For the word "Expand", report how many lines of the records below contain it, and nothing more.

----------------

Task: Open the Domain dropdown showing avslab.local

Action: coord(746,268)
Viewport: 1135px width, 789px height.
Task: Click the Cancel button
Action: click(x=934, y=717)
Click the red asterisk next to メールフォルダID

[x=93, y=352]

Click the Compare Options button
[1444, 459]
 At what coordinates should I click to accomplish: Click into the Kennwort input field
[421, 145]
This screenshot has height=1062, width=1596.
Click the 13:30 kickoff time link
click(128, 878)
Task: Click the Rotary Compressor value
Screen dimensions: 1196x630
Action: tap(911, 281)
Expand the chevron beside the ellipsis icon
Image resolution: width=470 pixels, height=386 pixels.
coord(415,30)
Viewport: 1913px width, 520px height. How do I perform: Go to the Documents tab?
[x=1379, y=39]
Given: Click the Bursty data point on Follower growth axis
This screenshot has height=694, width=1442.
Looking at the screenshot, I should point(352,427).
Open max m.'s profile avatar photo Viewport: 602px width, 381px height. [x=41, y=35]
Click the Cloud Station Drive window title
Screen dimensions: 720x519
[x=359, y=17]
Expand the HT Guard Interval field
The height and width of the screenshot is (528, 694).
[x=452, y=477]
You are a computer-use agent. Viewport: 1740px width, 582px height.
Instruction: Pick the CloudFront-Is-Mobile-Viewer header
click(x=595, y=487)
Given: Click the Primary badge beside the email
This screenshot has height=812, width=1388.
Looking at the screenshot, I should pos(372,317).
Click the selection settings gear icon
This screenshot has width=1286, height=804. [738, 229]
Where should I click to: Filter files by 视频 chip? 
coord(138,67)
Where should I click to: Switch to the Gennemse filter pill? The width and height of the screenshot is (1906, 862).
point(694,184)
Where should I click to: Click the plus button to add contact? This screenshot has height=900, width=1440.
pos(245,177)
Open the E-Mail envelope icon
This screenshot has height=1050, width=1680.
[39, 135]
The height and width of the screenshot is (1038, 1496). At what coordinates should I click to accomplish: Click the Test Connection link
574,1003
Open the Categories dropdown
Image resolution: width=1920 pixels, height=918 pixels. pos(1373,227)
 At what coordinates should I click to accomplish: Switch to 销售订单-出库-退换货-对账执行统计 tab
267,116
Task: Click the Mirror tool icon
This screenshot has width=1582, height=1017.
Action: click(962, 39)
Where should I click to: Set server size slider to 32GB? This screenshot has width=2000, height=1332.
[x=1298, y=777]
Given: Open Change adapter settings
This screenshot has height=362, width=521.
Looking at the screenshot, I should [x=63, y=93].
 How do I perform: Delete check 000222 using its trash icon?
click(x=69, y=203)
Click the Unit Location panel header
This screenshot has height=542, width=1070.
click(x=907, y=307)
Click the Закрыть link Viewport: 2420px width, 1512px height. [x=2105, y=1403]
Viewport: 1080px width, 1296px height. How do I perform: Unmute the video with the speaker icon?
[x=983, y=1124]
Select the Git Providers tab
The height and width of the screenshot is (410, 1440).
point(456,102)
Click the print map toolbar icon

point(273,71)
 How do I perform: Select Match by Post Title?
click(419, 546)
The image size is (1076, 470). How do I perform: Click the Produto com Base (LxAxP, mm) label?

----------------

## Result below:
2